On Wed, Mar 19, 2014 at 03:58:50PM -0700, Jon Callas wrote:
It is! It's a really cool failure mode, and I think you should write it up
and submit it to some security conference.
However, as I said, it's an exception case. It's also an exception case that
you didn't explain very well. Let me try to help:
Zelda is collecting some ballots. The ballots are all text and constant
length. The voters, Vernon_i, will each edit the text ballots with their
votes, but the resultant ballots will remain constant length.
If the ballots are encrypted with compression, there may be information leaks
because the different patterns of voting in the ballot. In the simplest case
where there is only one item on the ballot, it is possible that vote can be
discerned despite the raw plaintext being constant length.
I think I got that more or less right.
However, there are two workarounds for this:
1. Zelda adds a no-compression preference to her key.
2. The voting system uses the "-z 0" option in a gpg command.

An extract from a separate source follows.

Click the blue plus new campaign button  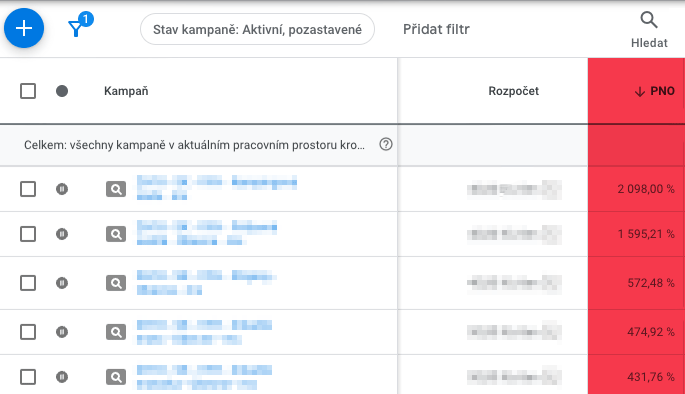24,28
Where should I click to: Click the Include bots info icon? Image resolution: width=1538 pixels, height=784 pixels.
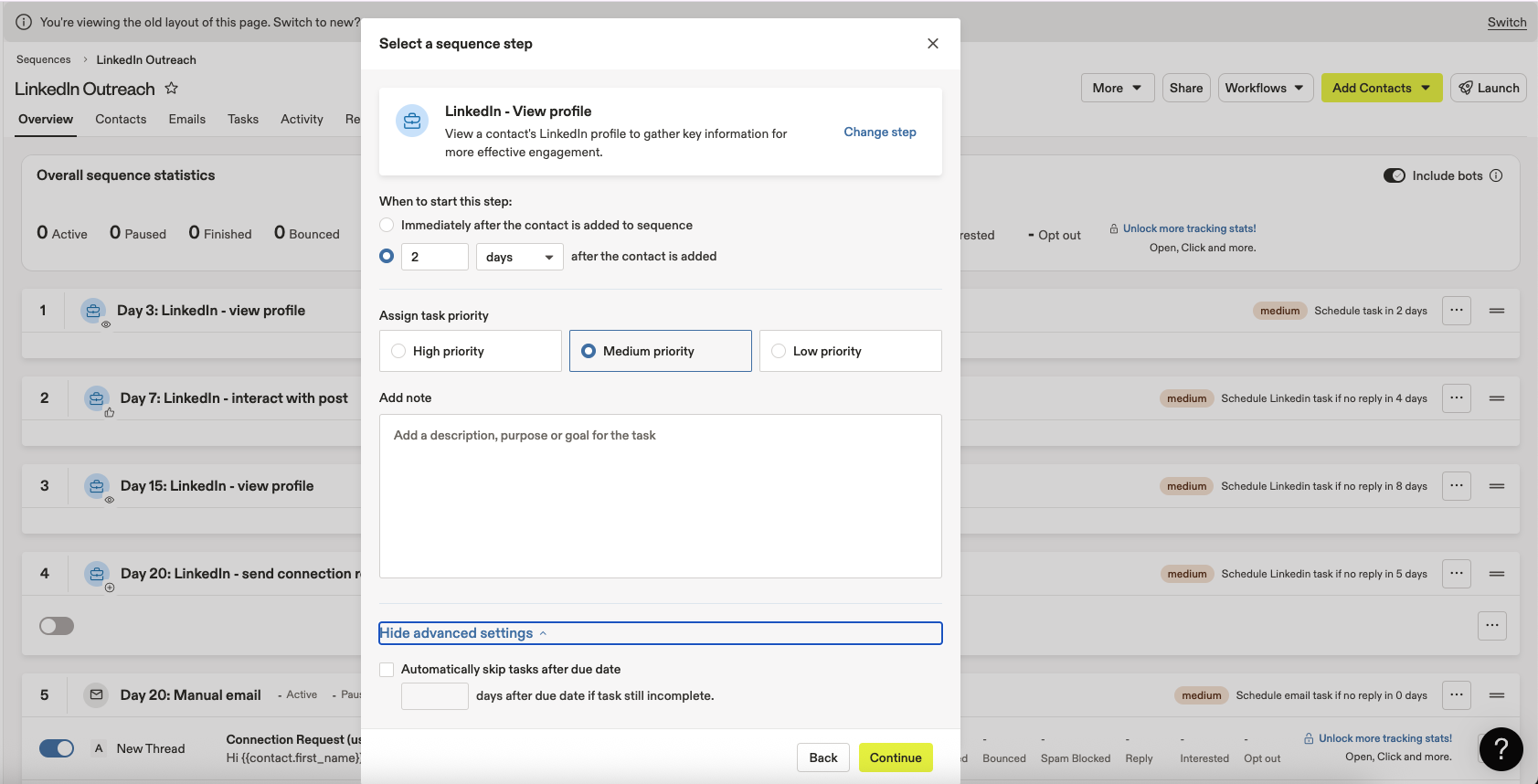(x=1496, y=175)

I don't want a workaround; I want default behavior that is reasonably
safe for users. Removing default compression is a step forward in that
regard.
However, there are still many people who consider default compression a
feature and *rely* on it for their system.
Care to elaborate on how they rely on it? That seems highly suspect to me.
tar -c source-tree | gpg key >source-tree.pgp.gz
This is also what at PGP Corp we called a "PGP Zip" file, which was
implemented as a PGP encrypted tarball. It's done all the time in back-end
systems, and very likely the second largest use of PGP, where signing files
is the most. It's a really useful idiom.
You're asking for a change to the standard. You're not really doing that,
even. You're asking for a change to the default behavior to software that's
been around for 20+ years because you have a wonderful edge condition, for
which there are not only per-message but per-key workarounds.
I'm really sorry your ballots got spoiled. But you can fix that with zero
changes to software nor protocol.
Your example isn't much of a failure; the tarball will end up maybe 2x
larger than it should have been, someone might investigate, and they'll
change the command to:
tar -c source-tree | gzip | gpg key >source-tree.pgp.gz
or something. This is a *very* low-consequence failure mode.